Beginning as an editor for Black Beat magazine, Noel-Schure eventually became a publicist at Sony Music and then Columbia, another label under the Sony umbrella, handling big acts like Prince and Mariah Carey before teaching Destiny’s Child’s original foursome to be such poised artists.

Noel-Schure, who still handles publicity for Beyoncé from her own independent company now, spoke to The Jake Sasseville Show about her early days with Destiny’s Child, including how her boss didn’t initially think much of the group. Growing up in the shadows of TLC and En Vogue, Noel-Schure says her supervisor just thought she could babysit DC until they moved on to another label or back home to Houston, Texas.

“I remember sitting at Columbia Records and Larry Jenkins, who I will praise to the day I die for giving me that opportunity, he said ‘We just signed a girl group from Houston, you just came from Black Beat, you can get along with these teenagers, dah. You should take them, dah.’ I knew in that moment that he did not know what the capacity for success would be for this girl group.

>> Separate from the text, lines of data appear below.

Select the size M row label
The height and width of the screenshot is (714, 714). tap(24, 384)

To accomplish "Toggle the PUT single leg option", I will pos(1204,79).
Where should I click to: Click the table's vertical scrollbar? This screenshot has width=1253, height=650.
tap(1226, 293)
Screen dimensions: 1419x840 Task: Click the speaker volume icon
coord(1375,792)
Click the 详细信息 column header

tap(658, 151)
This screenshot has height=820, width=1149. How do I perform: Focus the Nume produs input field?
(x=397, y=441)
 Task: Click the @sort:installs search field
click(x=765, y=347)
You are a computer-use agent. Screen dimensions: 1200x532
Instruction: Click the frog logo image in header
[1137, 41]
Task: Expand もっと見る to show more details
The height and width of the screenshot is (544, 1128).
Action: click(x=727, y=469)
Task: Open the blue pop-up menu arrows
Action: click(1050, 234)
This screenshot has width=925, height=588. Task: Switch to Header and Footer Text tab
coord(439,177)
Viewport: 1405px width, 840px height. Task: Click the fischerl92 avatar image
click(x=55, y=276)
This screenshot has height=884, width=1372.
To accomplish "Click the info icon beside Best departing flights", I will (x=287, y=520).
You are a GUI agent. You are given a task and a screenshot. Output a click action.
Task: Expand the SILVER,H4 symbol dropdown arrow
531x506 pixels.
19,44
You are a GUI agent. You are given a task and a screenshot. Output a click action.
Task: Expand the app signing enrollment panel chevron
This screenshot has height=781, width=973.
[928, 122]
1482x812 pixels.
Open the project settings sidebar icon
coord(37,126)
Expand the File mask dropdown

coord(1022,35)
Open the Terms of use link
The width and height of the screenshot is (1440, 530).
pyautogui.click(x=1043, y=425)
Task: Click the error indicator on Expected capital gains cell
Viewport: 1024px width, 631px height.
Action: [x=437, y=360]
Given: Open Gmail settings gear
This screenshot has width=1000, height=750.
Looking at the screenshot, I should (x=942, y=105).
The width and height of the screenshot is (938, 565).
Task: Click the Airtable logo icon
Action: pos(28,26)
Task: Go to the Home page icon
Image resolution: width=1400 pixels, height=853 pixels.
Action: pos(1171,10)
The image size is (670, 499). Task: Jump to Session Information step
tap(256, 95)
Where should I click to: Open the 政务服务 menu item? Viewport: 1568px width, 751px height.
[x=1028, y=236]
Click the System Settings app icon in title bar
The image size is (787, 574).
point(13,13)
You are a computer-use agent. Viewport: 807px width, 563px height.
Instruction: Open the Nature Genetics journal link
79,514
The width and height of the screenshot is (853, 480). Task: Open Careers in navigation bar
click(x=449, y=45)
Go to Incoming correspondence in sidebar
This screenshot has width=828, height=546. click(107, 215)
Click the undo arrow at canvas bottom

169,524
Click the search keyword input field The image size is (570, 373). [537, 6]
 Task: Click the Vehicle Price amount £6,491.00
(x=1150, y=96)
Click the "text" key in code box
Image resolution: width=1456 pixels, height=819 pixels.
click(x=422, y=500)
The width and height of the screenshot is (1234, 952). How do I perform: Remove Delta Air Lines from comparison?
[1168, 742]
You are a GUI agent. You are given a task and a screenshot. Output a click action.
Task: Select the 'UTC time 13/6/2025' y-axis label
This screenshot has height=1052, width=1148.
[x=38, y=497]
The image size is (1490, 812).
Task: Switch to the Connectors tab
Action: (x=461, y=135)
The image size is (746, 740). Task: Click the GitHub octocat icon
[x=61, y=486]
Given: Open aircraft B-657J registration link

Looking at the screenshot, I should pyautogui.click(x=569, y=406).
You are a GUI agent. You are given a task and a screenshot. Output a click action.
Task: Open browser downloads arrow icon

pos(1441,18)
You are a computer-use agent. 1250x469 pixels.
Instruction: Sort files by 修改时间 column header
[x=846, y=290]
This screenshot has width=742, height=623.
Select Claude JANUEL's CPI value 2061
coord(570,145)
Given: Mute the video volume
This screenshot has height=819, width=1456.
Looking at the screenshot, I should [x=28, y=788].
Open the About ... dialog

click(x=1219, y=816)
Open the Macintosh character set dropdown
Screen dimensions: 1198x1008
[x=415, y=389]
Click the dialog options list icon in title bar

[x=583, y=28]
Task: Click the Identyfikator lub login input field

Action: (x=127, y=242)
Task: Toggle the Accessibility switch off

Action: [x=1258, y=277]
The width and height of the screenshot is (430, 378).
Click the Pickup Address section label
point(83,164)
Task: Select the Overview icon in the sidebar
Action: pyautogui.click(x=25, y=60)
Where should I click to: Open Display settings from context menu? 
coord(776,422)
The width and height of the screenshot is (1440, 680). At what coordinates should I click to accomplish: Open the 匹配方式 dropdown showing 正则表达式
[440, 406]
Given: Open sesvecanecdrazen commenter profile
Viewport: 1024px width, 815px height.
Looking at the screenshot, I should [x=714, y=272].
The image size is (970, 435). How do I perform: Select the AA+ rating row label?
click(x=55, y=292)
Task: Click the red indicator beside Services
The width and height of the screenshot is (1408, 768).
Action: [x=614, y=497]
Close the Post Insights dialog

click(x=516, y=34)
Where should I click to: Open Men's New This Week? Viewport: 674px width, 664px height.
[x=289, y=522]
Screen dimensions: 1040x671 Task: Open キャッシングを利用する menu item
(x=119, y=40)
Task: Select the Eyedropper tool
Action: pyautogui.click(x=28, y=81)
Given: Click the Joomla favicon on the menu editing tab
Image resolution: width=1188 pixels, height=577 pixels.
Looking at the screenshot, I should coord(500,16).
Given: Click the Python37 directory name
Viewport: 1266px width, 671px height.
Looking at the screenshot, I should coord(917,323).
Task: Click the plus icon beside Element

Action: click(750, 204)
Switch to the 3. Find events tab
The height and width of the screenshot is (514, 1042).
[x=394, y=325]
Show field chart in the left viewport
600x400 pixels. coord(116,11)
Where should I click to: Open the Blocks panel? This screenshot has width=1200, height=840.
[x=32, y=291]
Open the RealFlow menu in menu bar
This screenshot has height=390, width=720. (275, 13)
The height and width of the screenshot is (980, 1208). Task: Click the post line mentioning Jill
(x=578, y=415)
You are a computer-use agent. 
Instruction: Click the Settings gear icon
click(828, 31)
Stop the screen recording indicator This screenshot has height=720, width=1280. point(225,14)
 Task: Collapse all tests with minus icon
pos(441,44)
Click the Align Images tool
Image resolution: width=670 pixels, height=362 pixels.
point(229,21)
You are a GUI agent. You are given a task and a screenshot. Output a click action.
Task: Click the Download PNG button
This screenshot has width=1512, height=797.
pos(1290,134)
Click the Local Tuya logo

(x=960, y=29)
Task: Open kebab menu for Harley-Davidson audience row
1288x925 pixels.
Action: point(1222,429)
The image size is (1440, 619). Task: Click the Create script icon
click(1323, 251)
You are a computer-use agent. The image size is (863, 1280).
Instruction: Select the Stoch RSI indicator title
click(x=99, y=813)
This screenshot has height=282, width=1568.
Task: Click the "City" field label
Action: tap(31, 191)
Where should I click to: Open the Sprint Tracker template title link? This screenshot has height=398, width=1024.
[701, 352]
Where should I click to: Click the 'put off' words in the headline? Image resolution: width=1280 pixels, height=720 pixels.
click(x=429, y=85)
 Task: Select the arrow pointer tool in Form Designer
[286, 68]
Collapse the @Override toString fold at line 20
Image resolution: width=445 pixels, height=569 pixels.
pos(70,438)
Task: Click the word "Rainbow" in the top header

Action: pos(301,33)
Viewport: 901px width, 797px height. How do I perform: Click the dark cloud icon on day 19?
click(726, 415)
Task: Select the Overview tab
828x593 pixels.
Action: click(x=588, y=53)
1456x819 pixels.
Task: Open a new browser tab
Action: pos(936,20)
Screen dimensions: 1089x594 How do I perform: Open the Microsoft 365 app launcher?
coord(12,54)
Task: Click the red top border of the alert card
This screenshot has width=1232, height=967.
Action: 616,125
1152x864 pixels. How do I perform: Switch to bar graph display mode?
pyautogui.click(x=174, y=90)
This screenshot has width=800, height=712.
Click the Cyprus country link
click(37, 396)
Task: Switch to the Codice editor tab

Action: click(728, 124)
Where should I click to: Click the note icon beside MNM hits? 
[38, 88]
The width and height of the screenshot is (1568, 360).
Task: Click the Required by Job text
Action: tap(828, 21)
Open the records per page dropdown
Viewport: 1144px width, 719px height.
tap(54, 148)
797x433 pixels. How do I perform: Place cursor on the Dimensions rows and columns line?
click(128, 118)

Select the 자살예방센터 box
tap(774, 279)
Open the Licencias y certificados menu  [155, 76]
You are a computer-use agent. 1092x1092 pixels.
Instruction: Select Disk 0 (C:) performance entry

TLC was so big, En Vogue a little older and killing it vocally and I don’t know if the plan was to set in place. I believe in that moment, Larry said, ‘If nothing comes of this, Yvette can teach them a few things and I don’t know that he expected me to be a great publicist to this great group. I think he thought ‘For as long as we have them on the label, Yvette can be a mother figure …
“I sat down with them [Destiny’s Child] and did makeup lessons but they were pretty advanced in terms of beauty because Ms. Tina Knowles was such a central figure in the lives of the girls of Destiny’s Child. Not just Beyoncé, but Kelly who was raised in her house, LaTavia and LeToya, the original two members, their friendship blossomed in that house. They understood about hair and how they wanted to look, it was the most incredible thing. But I knew in that moment that if Columbia Records trusted me with these young women, and if Tina Knowles and Matthew Knowles trusted me to leave a room and leave me with these young women and knew that if they walked out of a room, I wasn’t going to be shooting up a needle or smoking a blunt or cursing. These were young girls. I knew the responsibility of that moment and I knew being a publicist was not what I needed to do. I needed to be a teacher, a guide and a mentor.
There wasn’t a lot I could teach those girls, they could sing the “ABC’s” and make me look like … but it was about ‘Here’s how I live my life,’ ‘Here’s how I come to work and I work really, really hard.’ I can not teach you how to sing but I will tell you that when you enter the room, your interview has begun. Everything is on the record, what you say, what you did, if you were slumping in your chair — so don’t slump in your chair because that’s going to be part of the description in the interview.
One of the things I know that Beyoncé probably appreciates about me, especially now that she has created her own family… is that I always said to the girls, at the end of everything, ‘I’m going home to my babies.’ It got to the point where the girls of Destiny’s Child used to mouth it to me after the interviews or a press day and I would say ‘I’m going to meet my babies’ and they’d mouth ‘She’s going to meet her babies.’
I was making it very clear that the work is over now for me.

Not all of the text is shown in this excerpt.